What you have to do: Format the rows from the line with "Click the mobile device QR icon" to the line with "Action: click(x=406, y=99)" as a numbered list, skipping blank lines. Leave the pictures out of the list.

Supplied entries:
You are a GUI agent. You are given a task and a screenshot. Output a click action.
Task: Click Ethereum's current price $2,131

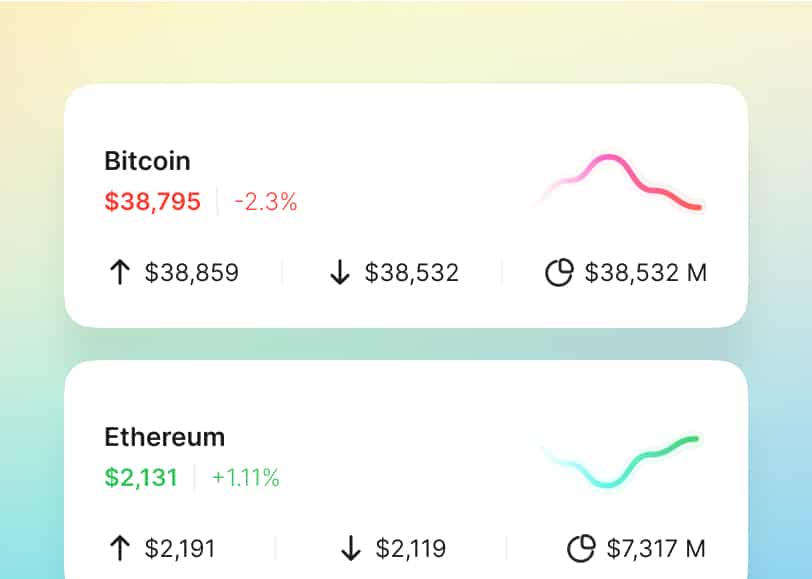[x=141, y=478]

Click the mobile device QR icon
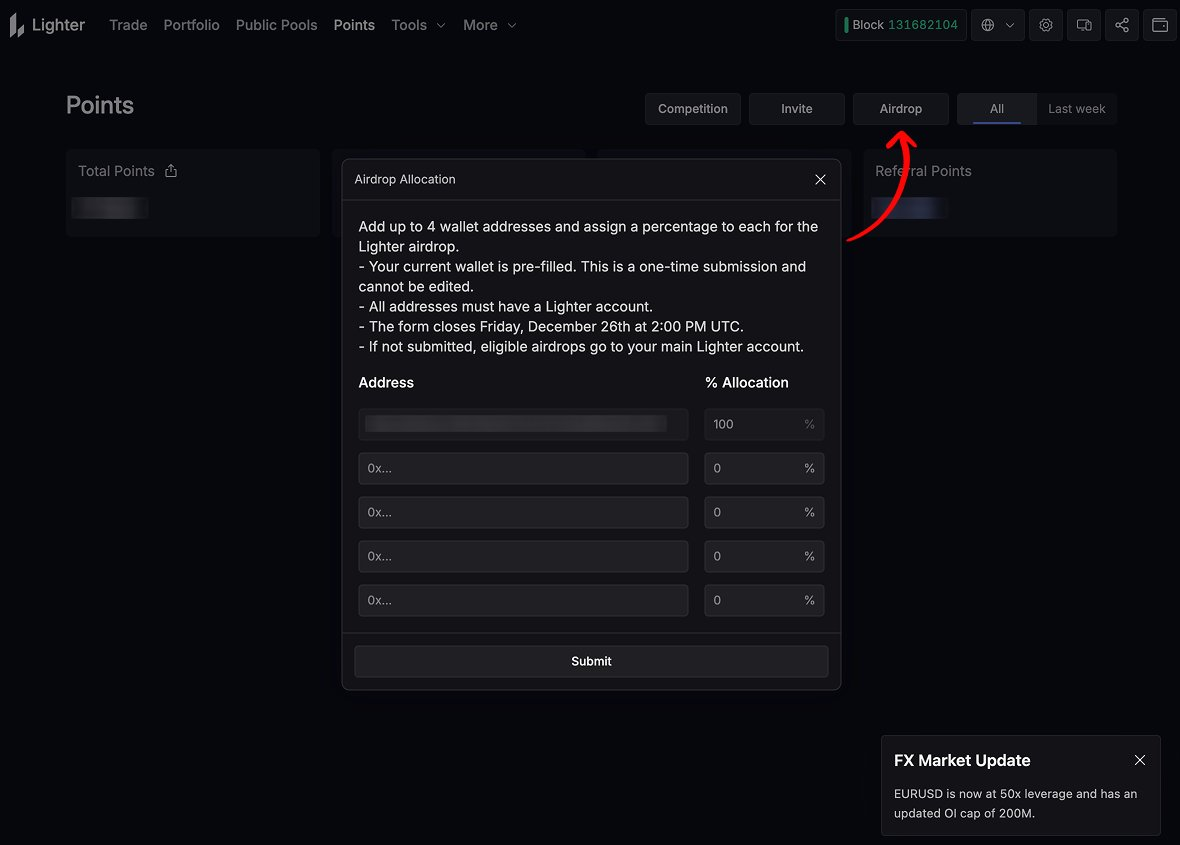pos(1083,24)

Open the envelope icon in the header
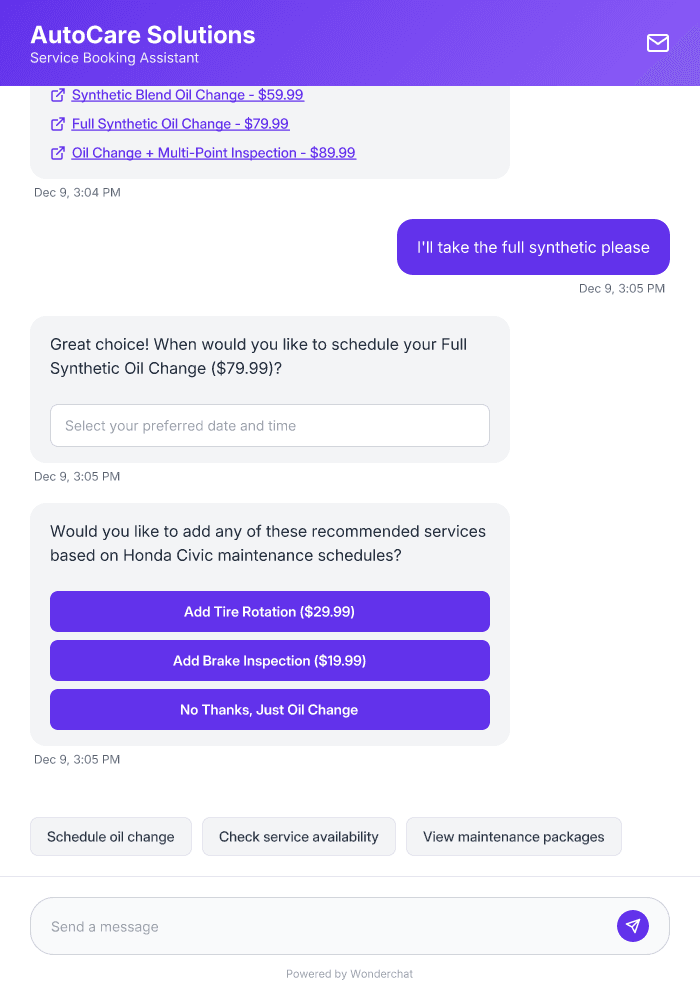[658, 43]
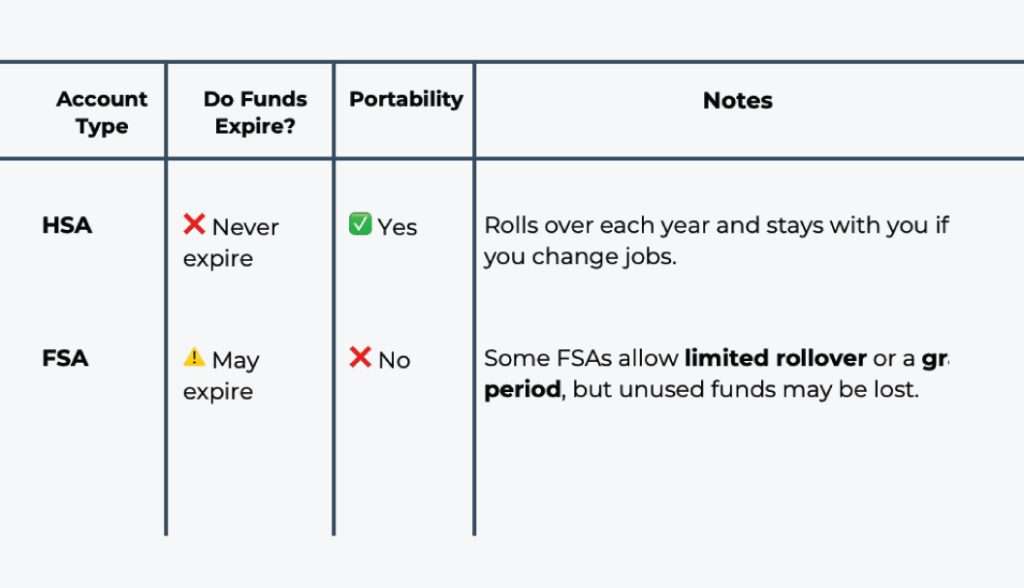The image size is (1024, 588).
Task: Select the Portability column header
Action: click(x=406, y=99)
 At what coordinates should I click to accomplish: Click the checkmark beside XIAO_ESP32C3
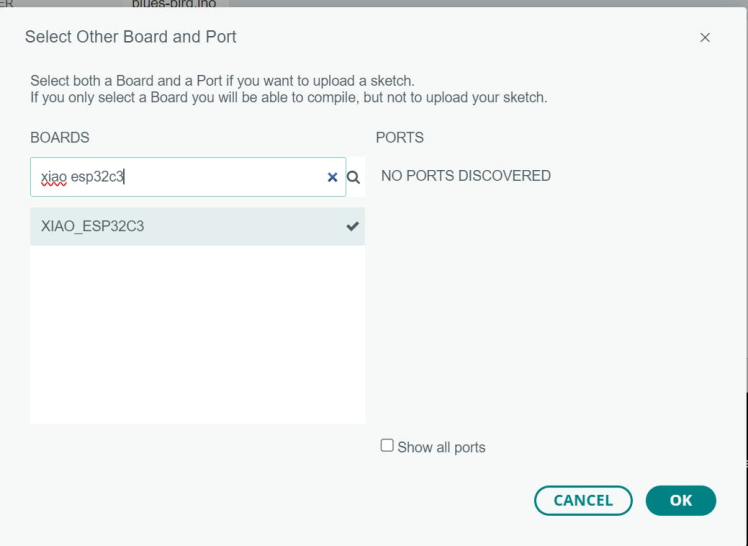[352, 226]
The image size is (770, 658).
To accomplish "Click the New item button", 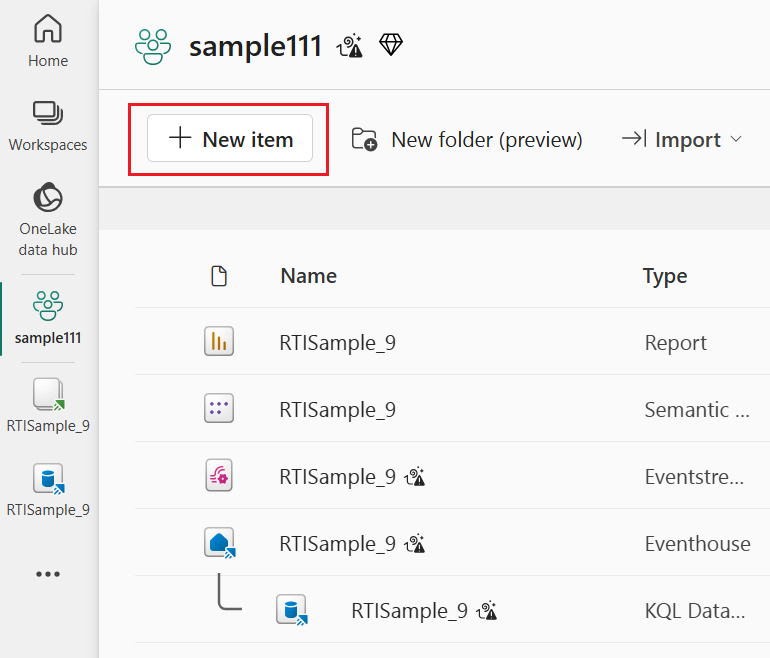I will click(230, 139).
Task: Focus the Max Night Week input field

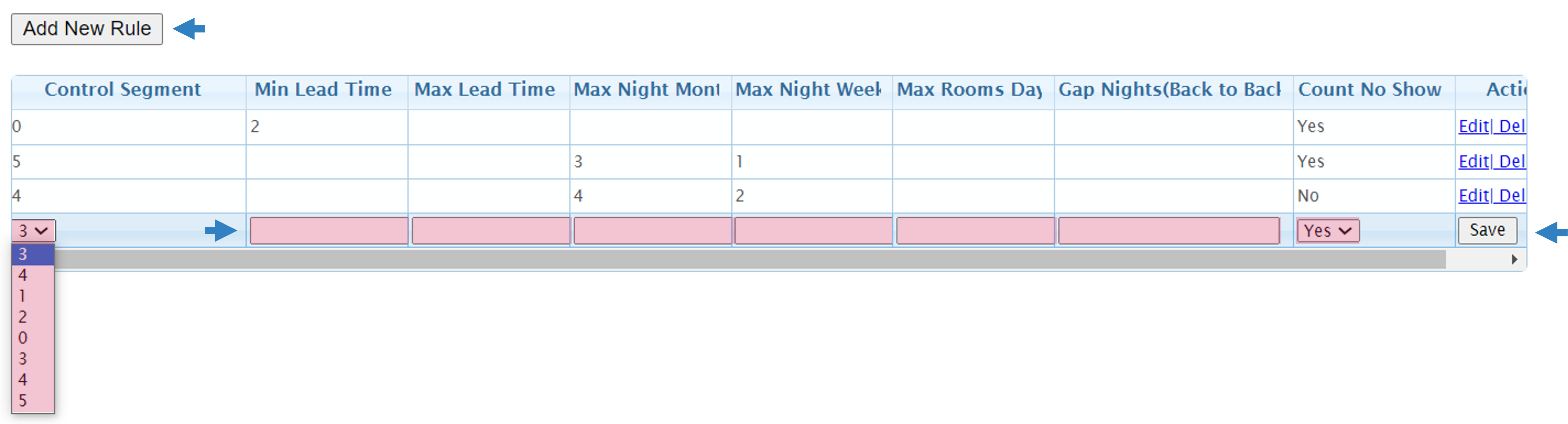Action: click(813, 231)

The answer:
1. Click the mobile device QR icon
2. pos(1083,24)
3. Open the envelope icon in the header
4. [658, 43]
5. The image size is (1024, 588).
6. Task: Select the Portability column header
7. Action: click(x=406, y=99)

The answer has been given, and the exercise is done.